What is expected - Reproduce the complete listing without any deviation.

---------- Listed records

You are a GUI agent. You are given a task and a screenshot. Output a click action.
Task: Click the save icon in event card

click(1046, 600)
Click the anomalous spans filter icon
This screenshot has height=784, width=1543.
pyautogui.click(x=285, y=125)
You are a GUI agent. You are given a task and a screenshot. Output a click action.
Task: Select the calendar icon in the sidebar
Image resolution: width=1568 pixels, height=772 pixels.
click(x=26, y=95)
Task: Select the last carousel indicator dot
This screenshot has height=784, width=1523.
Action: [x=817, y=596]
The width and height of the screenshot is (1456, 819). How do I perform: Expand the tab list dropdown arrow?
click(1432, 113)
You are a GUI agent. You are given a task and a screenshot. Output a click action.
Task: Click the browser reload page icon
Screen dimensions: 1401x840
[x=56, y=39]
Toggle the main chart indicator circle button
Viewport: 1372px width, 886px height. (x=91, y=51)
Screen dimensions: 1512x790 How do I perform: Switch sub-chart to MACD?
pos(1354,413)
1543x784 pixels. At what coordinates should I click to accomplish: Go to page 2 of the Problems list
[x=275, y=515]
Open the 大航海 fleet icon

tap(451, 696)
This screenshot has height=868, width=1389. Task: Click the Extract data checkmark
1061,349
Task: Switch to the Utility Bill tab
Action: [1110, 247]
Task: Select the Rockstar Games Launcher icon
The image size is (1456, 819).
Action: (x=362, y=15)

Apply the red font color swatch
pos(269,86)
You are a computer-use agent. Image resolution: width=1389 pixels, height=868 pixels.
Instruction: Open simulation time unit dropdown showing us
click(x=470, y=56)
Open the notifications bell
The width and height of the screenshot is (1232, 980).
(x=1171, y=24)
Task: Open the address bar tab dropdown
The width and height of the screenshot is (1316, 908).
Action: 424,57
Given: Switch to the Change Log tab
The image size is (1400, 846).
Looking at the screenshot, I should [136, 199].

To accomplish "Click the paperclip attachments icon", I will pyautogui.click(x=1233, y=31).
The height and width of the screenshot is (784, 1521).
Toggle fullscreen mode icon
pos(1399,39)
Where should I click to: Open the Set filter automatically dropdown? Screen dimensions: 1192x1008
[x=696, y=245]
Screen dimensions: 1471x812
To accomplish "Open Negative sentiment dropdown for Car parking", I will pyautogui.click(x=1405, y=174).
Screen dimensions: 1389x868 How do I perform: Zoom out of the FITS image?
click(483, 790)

--------------------

Output for this exercise -
You are a GUI agent. You are given a task and a screenshot. Output a click action.
Task: Click the save icon in event card

click(1046, 600)
Click the anomalous spans filter icon
This screenshot has height=784, width=1543.
pyautogui.click(x=285, y=125)
You are a GUI agent. You are given a task and a screenshot. Output a click action.
Task: Select the calendar icon in the sidebar
Image resolution: width=1568 pixels, height=772 pixels.
click(x=26, y=95)
Task: Select the last carousel indicator dot
This screenshot has height=784, width=1523.
Action: [x=817, y=596]
The width and height of the screenshot is (1456, 819). How do I perform: Expand the tab list dropdown arrow?
click(1432, 113)
You are a GUI agent. You are given a task and a screenshot. Output a click action.
Task: Click the browser reload page icon
Screen dimensions: 1401x840
[x=56, y=39]
Toggle the main chart indicator circle button
Viewport: 1372px width, 886px height. (x=91, y=51)
Screen dimensions: 1512x790 How do I perform: Switch sub-chart to MACD?
pos(1354,413)
1543x784 pixels. At what coordinates should I click to accomplish: Go to page 2 of the Problems list
[x=275, y=515]
Open the 大航海 fleet icon

tap(451, 696)
This screenshot has height=868, width=1389. Task: Click the Extract data checkmark
1061,349
Task: Switch to the Utility Bill tab
Action: [1110, 247]
Task: Select the Rockstar Games Launcher icon
The image size is (1456, 819).
Action: (x=362, y=15)

Apply the red font color swatch
pos(269,86)
You are a computer-use agent. Image resolution: width=1389 pixels, height=868 pixels.
Instruction: Open simulation time unit dropdown showing us
click(x=470, y=56)
Open the notifications bell
The width and height of the screenshot is (1232, 980).
(x=1171, y=24)
Task: Open the address bar tab dropdown
The width and height of the screenshot is (1316, 908).
Action: 424,57
Given: Switch to the Change Log tab
The image size is (1400, 846).
Looking at the screenshot, I should [136, 199].

To accomplish "Click the paperclip attachments icon", I will pyautogui.click(x=1233, y=31).
The height and width of the screenshot is (784, 1521).
Toggle fullscreen mode icon
pos(1399,39)
Where should I click to: Open the Set filter automatically dropdown? Screen dimensions: 1192x1008
[x=696, y=245]
Screen dimensions: 1471x812
To accomplish "Open Negative sentiment dropdown for Car parking", I will pyautogui.click(x=1405, y=174).
Screen dimensions: 1389x868 How do I perform: Zoom out of the FITS image?
click(483, 790)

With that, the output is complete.